More fun ways to say "I love you"

• BUTLER - My son’s very beautiful and very observant girlfriend pointed out to my wife that I have become her butler. I make it a practice to bring her a cup of tea in bed in the mornings, and slice some fruit if we have any fresh, or juice some vegetables, whatever is available. I make her favourite poached eggs once or twice a week. And I have learned how to cook her favourite dish: lamb roast. I consciously put myself out to fetch things for her when I see her about to get up and get them for herself. I do it because I enjoy it and it feels good. And it is part of my “walking the talk” strategy. I stumbled onto it by sheer luck. My wife tripped and damaged her sciatic nerve, soon after my conversion. She was bed ridden for a week and needed to be chauffeured everywhere. I became her arms and legs for a few weeks, a good start for my campaign to win her heart.

• MASSAGE – This is the best relationship mender I can think of. It started for us when my wife’s damaged sciatic nerve left her in great pain. And has continued ever since. Feet, calves, thighs, buttocks, back, shoulders, neck, arms, hands, and that’s it. One rule: no sex afterwards unless she initiates it. It is not a trade for sex. She must feel no pressure, so she can enjoy the massage completely relaxed throughout. This might seem hard on the male masseur, but I find the joy of touching her body satisfying in itself. The physical closeness is what sex is mainly about. Fixation on orgasm is blocking lovers from the full enjoyment of sex, anyway. Sex catches up to you eventually and it is better for the wait. And what better way to demonstrate your love than by denying yourself the most basic urge. She knows what it means. I massage her twice or three times a week. I tell her what a privilege it is and how I get as much from it as she does. It won’t work if she feels guilty. You might have trouble getting her to agree at first. Keep trying. Start with only a foot massage. As she grows to trust you, it will develop.

Sunday, April 02, 2006

More "Total Love Attack" tactics

• A BOTTLE OF SOMETHING –I was given a bottle of Grange as a gift. I usually regift something like that to someone who will appreciate it more than me. But I don’t do that no more, buddy. I took the last one away us on a weekend jaunt, opened it secretly while she was serving hamburgers and produced it with a flourish to her squeals of delight mixed with protests about the cost (not too much of the protest, though).
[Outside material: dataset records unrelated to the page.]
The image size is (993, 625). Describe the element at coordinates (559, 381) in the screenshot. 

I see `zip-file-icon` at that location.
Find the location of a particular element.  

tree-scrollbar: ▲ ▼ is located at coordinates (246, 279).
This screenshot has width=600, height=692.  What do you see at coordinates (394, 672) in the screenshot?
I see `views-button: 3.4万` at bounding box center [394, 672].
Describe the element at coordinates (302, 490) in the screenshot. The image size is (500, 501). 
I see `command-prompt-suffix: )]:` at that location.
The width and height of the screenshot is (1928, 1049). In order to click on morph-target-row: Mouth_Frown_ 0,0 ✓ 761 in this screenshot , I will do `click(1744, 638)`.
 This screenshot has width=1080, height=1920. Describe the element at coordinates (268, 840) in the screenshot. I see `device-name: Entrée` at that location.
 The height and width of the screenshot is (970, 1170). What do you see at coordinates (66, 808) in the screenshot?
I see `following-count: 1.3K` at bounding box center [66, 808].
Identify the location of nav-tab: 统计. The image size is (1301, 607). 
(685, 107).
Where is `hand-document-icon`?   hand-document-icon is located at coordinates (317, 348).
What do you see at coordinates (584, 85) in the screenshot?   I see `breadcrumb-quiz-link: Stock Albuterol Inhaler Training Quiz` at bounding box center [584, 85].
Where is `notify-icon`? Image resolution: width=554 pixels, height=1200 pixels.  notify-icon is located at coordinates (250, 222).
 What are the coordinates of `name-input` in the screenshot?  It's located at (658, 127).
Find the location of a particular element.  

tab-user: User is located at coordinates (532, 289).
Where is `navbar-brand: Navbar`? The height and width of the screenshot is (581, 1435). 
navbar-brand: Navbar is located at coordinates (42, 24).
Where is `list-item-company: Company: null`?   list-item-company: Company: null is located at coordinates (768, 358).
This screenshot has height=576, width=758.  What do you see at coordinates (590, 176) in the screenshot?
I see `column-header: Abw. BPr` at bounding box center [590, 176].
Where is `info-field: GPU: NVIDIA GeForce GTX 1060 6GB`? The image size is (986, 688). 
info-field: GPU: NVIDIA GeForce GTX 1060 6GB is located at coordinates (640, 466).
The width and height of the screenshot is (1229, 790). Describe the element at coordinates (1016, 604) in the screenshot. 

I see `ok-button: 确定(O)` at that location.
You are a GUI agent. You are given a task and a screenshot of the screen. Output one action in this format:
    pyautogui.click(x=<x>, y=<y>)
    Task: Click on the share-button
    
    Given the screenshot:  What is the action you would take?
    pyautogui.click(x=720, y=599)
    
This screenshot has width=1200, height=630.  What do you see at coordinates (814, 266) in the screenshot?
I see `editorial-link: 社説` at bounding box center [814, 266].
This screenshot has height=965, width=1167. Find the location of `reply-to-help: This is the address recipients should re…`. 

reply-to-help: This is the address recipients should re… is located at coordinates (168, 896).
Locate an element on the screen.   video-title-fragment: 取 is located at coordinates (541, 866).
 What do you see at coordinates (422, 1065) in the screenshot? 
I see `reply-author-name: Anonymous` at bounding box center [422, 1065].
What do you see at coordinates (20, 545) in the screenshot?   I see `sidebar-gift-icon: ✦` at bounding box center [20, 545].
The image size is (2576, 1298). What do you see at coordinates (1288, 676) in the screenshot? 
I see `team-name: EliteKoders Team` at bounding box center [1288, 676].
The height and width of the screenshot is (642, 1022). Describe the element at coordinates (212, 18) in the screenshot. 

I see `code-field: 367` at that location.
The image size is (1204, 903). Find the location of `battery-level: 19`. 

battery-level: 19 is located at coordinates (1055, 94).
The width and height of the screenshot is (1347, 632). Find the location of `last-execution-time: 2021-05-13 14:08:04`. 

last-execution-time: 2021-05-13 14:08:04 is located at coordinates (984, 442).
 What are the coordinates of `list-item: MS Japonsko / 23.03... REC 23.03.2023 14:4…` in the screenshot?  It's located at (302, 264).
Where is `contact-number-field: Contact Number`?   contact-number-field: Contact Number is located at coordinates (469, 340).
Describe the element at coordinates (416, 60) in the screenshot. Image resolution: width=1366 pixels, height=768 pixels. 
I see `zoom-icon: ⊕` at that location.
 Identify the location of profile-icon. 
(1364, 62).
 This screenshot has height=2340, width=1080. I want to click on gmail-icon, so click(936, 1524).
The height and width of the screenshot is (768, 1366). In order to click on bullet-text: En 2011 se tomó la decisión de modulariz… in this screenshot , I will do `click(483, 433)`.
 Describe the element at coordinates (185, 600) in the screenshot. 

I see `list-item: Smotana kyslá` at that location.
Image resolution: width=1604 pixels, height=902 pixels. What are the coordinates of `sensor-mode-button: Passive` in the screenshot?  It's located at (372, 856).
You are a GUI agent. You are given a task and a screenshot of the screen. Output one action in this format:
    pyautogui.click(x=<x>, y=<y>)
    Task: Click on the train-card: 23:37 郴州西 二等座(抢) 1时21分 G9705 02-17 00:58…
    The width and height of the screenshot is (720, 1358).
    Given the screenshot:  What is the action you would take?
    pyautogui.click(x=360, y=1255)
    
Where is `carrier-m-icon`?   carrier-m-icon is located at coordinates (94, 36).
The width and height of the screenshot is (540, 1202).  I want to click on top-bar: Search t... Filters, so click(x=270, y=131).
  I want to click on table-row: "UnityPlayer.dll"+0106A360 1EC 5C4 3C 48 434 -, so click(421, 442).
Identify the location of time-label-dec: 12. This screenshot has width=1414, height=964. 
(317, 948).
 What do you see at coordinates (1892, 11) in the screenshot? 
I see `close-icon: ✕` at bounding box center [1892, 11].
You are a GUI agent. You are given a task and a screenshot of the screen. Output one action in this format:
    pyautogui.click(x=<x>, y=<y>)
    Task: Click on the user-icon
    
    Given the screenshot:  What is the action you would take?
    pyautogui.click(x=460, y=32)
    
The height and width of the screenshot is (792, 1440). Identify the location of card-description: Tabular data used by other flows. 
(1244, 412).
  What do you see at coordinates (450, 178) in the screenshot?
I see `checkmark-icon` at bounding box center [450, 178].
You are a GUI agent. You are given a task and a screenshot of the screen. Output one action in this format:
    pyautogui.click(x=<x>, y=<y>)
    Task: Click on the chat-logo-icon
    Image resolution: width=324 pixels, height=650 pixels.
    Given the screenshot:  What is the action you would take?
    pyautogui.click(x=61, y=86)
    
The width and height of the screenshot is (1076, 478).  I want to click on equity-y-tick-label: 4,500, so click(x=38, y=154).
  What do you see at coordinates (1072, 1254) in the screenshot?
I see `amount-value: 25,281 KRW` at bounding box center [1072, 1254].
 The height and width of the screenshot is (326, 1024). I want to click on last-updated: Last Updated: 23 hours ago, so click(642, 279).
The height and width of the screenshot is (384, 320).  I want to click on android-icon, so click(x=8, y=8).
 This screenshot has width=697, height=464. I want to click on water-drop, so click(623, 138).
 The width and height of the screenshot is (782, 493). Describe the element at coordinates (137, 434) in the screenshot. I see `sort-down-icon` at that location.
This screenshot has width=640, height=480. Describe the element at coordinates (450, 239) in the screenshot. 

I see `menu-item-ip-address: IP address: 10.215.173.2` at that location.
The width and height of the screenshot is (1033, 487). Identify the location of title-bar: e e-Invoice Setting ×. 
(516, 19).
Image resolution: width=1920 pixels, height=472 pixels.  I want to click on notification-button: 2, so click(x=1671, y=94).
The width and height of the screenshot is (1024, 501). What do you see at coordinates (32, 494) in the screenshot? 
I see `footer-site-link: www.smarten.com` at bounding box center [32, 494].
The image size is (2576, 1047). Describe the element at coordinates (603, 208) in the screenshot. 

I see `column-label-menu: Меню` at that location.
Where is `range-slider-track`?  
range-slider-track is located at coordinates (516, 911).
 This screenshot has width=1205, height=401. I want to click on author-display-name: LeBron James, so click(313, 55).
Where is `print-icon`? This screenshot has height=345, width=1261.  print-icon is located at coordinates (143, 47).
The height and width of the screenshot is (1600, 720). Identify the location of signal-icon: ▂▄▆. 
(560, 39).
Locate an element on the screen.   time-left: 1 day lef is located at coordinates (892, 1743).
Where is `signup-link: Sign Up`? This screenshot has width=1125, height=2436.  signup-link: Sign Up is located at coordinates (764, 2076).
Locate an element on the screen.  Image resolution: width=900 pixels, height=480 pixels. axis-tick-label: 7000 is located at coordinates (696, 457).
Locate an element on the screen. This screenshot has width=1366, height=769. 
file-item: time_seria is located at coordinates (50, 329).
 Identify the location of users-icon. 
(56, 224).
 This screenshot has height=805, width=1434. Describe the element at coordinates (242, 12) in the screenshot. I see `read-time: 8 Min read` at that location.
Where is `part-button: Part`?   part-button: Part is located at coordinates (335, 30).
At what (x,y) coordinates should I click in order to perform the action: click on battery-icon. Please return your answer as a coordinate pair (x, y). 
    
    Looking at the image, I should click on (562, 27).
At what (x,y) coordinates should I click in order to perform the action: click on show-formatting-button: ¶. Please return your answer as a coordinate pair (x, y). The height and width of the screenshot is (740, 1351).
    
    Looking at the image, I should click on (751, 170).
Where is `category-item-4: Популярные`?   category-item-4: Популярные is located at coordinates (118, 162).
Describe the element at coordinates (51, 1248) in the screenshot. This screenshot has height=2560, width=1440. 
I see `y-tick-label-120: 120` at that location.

This was following up an earlier surprise of a bottle of French champagne I snaffled from somewhere (another gift). The result: delirium. A six over the Members’ Stand and out of the ground.

• TIME – Spend time with her simply talking about anything. Be available. Come out of your cave. I read to her from books of love poetry. (WHOA! I can hear you shout. You don’t have to do anything I do. But my friend, it does the trick.) I like spending time with my wife. Once a wife sees that, she will be more willing to let me have my time.

How to say "I Love You" everyday

Love is not something you feel. It's something you do, according to someone called David Wilkerson, and I agree with him.
You "do" love when you put yourslef out for the loved one. Sacrifice your time for them.
You also 'do' love by little signals...

Continuing my list of tactics for a total love attack:

• VOICE MAIL MESSAGES – I impersonate imaginary lovers calling my wife and conspiring to meet her behind my back. I put on accents and make impassioned pleas for her favours. It’s fun.

• YELLOW STICKY PADS – When I am going away for a few days on business, I sometimes go through the house with a little pad of sticky yellow notepaper and a black texta pen and leave variations on the theme “I Love You” in places she’ll find as the days wear on. In the freezer, under her pillow, on the bathroom mirror, in among her underwear, in her handbag, above the door so she won’t see it until she turns to leave the room, high up on the wall in a place I risk breaking my neck to reach. (Girls scream disapproval while you’re taking risks, but love it when the feat is complete.) I put one in the oven that she didn’t find until it nearly burst into flames when she turned it on without checking. Filled the kitchen with smoke. Laugh? Well, eventually she did.